───── Document segment
So, as it pertains to our family, this Paleo thing works for us. We are not hard core. We eat dairy and we do not eat only organic and/or grass fed food. We’d really like to, but we also like to pay or mortgage. So, sometimes you have to choose.

We’ve had a lot of people tell us they could never make such a drastic change. I think to myself, yes you could. Giving up a couple of food groups in exchange for giving our son his life back? Have I ever been asked an easier question?

There were times when Eddie was sick that my husband, Scott, and I would plead with God to make a bargain with us. “What do you want, God? How about if you take my arms or legs? What if you make me sick in exchange for making Eddie well? I know, I could just give up my life, in exchange for giving Eddie his back? Say whaaa??? You are telling us to just stop eating grains, processed foods and sugar? Done.”

We have not looked back. The whole family is actually enjoying better health. WE have far fewer colds and tummy aches than we used to. Allergies are improved as well. And, while Eddie has had some relapses, year over year, he is making more progress than he has since this whole nightmare (Did I say that? I mean, opportunity for growth) began.

Lord help me if you want to debate me on the value of this diet. I will tell you before we begin, you win. I’m not trying to create converts. I’m not even telling you it’s true. I’m just speaking from our personal experience and celebrating progress after years and years of banging our heads against a closed door.
──────────
───── Supplied information
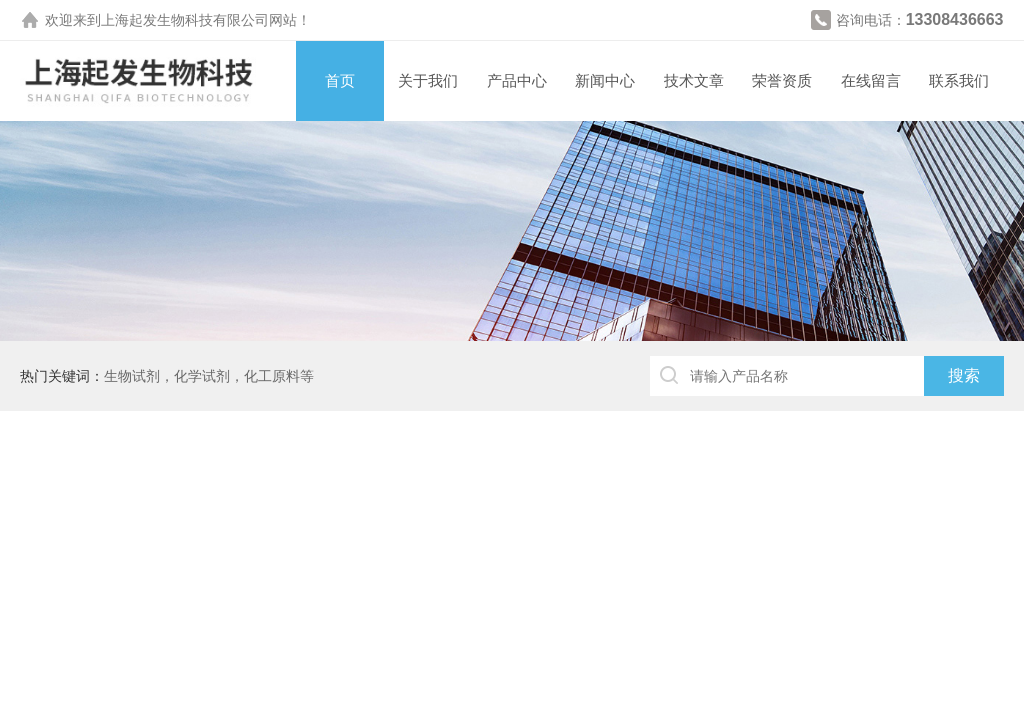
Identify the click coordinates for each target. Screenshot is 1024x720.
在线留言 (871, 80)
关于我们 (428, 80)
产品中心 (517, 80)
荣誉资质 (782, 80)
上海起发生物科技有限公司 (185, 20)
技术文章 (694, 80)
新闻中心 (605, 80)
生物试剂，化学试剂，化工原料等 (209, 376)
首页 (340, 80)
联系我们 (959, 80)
──────────
───── Supplied information
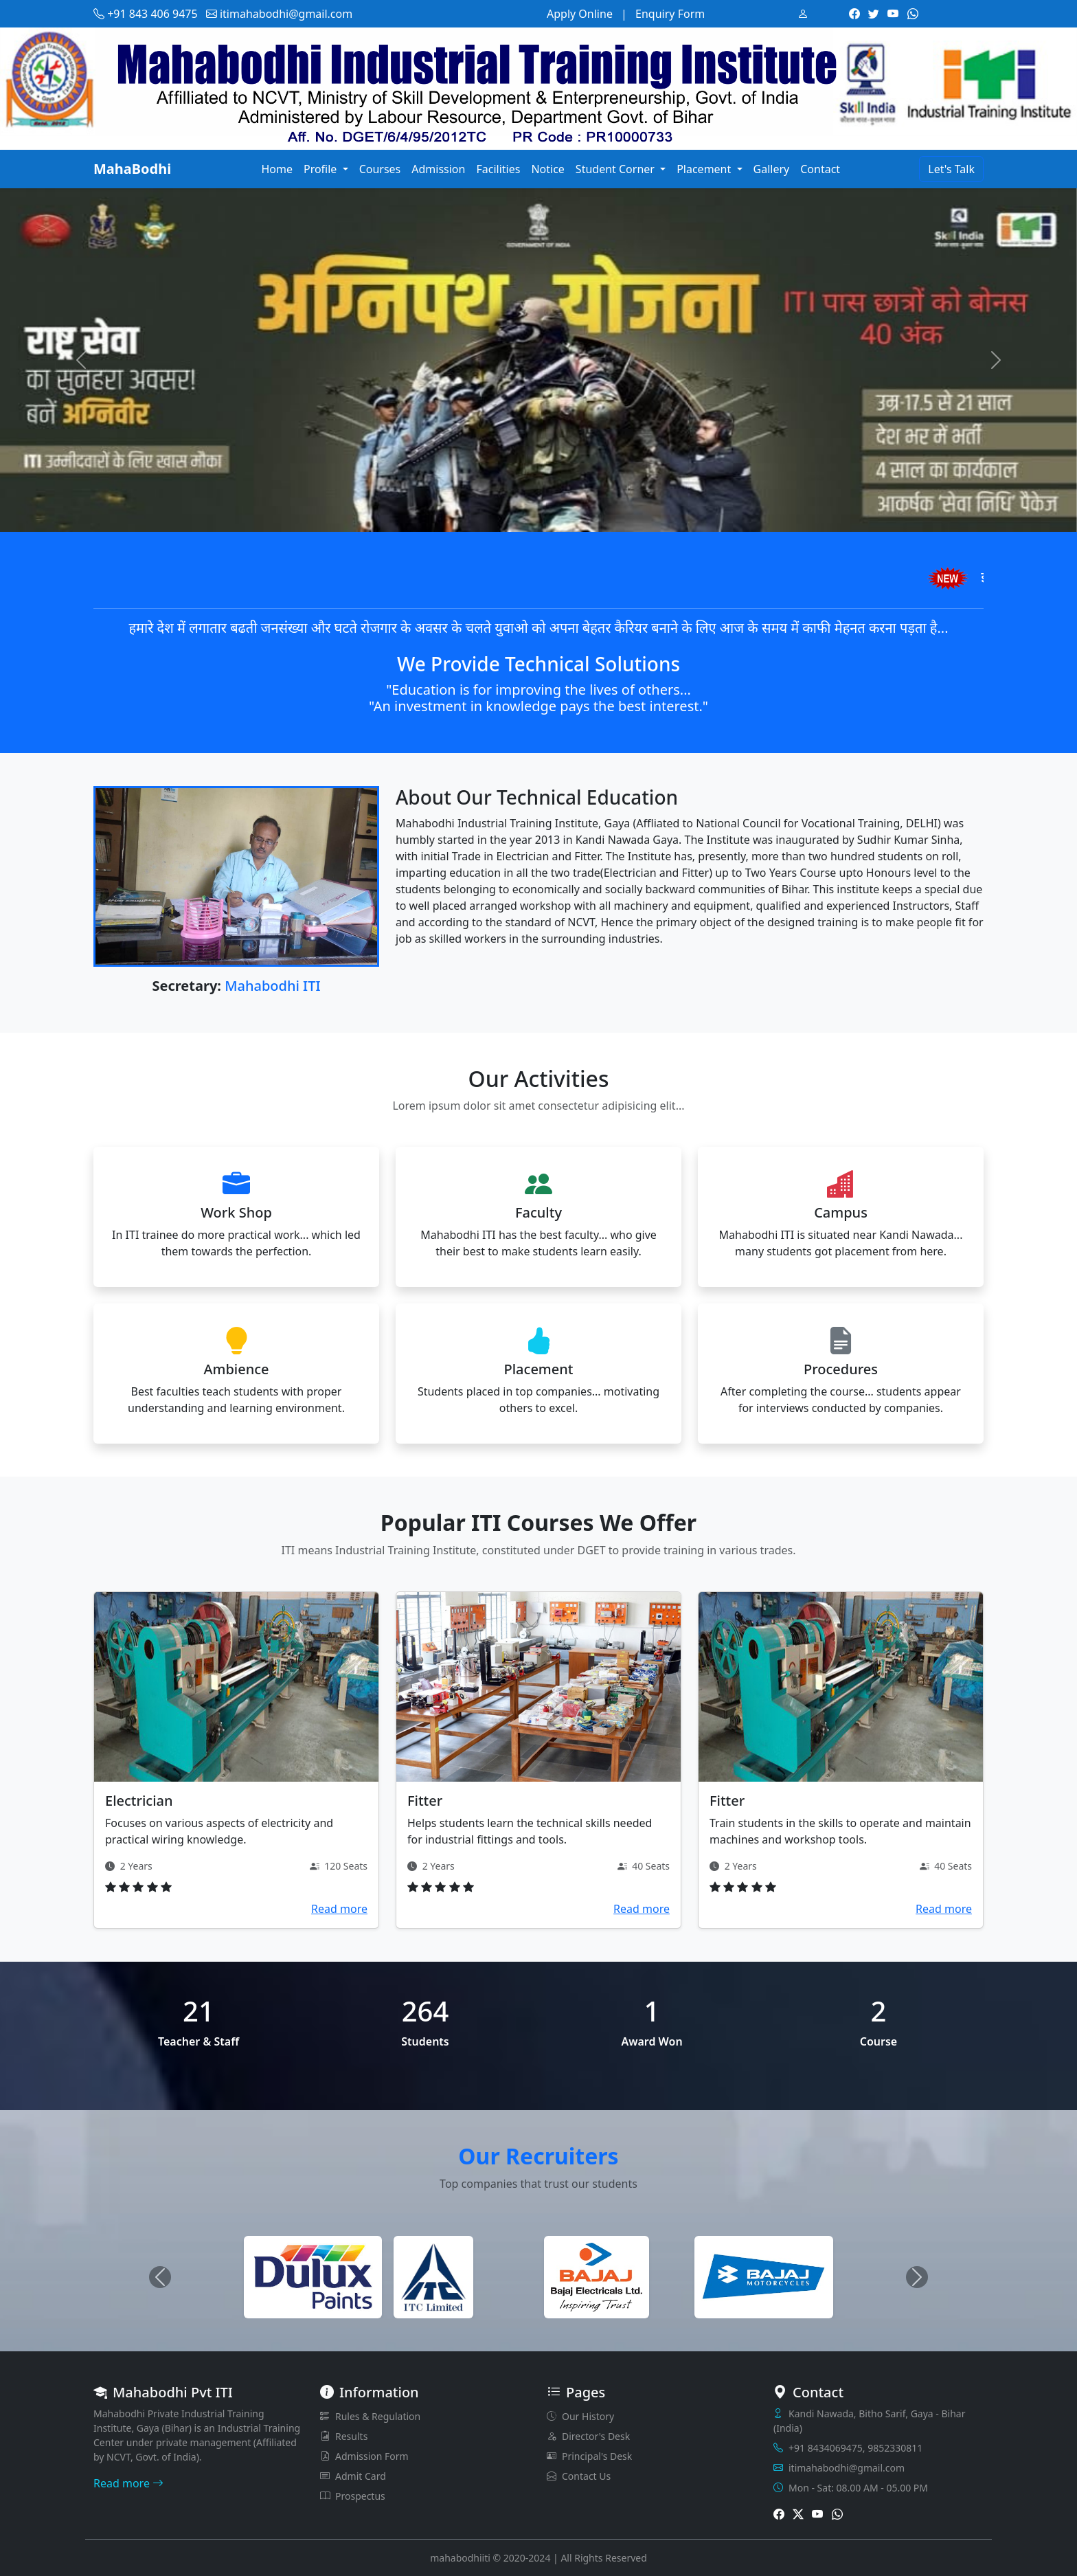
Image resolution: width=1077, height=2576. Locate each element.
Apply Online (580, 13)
──────────
Task statement
Please reproduce the Paleo diet text word for word from "We’ve had a" to "an easier question?". The data isn't needed here.

Correct output
We’ve had a lot of people tell us they could never make such a drastic change. I think to myself, yes you could. Giving up a couple of food groups in exchange for giving our son his life back? Have I ever been asked an easier question?